Look through the material beneath and copy each line with the word "öğrenciler".

■ **Given records**:
■ ■ ■ ■ ■ ■ ■
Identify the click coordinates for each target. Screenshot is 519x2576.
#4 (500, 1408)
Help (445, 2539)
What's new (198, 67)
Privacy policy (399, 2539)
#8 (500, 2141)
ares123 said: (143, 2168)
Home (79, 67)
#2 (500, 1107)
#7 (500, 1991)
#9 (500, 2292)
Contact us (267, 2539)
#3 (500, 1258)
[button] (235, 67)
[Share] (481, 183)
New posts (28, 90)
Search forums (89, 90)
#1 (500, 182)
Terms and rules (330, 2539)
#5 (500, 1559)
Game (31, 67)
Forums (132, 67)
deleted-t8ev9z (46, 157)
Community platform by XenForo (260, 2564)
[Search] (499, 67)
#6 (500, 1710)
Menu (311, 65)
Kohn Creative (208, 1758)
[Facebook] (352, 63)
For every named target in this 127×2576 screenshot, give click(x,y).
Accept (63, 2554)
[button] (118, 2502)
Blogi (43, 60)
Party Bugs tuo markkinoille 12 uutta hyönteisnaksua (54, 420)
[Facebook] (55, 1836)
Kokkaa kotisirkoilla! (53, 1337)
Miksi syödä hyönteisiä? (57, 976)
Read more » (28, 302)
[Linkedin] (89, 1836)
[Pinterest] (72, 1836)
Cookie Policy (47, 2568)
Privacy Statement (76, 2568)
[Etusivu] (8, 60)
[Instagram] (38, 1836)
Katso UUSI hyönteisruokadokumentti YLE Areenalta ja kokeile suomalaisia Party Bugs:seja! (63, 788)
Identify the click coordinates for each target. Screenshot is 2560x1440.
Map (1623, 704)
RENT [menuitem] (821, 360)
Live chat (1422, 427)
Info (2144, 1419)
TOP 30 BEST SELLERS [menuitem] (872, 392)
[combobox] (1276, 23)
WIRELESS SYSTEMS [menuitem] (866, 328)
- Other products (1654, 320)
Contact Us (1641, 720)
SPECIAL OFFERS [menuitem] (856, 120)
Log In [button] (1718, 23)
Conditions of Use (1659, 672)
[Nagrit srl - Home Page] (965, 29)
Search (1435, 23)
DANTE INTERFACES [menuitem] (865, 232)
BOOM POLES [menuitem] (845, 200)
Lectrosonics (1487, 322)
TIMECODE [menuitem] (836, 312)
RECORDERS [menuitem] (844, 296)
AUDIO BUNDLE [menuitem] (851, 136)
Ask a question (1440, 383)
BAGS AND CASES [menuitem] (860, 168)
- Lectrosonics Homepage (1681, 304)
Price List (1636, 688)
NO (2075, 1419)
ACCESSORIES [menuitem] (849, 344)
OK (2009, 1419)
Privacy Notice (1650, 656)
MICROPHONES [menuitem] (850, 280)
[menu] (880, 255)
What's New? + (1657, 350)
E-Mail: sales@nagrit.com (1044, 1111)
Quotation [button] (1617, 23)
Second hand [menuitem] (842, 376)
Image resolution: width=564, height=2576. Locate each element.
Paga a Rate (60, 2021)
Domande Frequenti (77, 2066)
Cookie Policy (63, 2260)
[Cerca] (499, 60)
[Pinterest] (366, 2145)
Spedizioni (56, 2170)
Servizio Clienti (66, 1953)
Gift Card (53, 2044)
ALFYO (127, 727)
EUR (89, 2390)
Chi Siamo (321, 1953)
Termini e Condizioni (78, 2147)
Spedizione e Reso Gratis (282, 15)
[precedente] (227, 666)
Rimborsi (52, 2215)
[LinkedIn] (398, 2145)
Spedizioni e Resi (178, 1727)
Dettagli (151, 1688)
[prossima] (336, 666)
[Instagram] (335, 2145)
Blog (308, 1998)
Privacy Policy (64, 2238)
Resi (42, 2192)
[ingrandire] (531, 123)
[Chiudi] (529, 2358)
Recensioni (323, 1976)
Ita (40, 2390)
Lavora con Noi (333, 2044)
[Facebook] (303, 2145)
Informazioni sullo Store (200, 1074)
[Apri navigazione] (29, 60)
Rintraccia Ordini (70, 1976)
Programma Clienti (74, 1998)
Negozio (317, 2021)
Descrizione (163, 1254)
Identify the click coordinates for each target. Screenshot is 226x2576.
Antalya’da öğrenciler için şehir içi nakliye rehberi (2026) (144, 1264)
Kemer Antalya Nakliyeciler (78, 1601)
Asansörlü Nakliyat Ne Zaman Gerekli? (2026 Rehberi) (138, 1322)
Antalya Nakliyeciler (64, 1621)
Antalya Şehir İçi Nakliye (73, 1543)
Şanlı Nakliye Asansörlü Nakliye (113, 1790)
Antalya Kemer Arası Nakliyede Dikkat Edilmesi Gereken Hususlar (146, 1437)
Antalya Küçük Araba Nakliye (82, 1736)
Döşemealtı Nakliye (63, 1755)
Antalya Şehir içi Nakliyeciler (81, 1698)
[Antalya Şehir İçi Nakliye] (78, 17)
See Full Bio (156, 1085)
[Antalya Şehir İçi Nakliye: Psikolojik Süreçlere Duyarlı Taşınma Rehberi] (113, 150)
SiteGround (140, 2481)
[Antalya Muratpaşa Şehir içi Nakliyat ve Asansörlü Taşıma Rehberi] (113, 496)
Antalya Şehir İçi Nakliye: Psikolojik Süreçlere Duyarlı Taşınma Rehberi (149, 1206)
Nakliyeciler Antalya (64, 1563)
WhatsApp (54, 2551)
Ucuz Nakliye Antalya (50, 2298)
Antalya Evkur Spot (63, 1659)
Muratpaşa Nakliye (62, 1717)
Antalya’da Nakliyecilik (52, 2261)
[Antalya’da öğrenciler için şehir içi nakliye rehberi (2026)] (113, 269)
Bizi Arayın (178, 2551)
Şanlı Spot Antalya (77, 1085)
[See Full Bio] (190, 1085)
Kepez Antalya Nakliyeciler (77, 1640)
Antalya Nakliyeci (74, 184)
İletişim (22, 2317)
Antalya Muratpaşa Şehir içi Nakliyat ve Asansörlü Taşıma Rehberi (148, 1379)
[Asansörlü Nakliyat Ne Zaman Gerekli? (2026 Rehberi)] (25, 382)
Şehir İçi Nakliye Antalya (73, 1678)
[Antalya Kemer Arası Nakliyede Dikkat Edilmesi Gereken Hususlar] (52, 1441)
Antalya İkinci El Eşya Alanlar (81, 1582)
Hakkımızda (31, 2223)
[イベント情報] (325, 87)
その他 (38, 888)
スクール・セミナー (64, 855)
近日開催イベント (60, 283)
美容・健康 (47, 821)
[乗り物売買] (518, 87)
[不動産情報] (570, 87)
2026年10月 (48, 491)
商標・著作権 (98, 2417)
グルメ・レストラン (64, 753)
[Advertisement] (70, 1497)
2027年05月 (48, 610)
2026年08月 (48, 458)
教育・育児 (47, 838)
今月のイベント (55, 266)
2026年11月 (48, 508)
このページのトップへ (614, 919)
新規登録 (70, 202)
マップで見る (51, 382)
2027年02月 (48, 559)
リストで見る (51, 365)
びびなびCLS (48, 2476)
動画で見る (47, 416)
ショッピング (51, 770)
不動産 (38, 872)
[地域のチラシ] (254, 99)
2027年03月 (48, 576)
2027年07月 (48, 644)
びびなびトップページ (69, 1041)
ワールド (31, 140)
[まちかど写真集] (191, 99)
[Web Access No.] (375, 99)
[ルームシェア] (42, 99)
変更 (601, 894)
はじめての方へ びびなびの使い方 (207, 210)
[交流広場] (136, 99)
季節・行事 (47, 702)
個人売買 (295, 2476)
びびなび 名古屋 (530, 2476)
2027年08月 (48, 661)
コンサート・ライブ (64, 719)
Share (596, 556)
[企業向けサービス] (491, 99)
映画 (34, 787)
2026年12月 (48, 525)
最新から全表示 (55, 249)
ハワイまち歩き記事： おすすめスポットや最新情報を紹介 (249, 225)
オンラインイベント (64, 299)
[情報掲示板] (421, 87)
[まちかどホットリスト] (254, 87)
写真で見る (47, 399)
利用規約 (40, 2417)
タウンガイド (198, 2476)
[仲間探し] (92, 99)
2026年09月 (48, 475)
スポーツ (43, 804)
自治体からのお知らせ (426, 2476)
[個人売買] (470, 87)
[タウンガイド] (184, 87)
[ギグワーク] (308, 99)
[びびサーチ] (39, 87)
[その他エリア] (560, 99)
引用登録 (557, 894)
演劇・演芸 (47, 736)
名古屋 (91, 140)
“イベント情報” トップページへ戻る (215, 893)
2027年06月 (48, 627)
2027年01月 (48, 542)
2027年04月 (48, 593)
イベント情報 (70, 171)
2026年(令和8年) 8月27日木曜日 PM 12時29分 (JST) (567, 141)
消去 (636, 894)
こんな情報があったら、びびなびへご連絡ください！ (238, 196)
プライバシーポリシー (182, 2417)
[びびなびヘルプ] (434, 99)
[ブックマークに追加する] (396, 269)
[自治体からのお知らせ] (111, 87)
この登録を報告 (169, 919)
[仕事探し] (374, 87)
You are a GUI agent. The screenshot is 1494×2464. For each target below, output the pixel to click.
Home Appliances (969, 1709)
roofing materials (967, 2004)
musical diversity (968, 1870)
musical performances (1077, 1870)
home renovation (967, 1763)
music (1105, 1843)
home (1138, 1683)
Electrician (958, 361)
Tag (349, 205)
■ ■ ■ ■ ■ ■ ■
■ **Answer to this problem**:
Antalya’da öğrenciler için şehir içi nakliye rehberi (2026) (144, 1264)
[Antalya’da öğrenciler için şehir içi nakliye rehberi (2026)] (113, 269)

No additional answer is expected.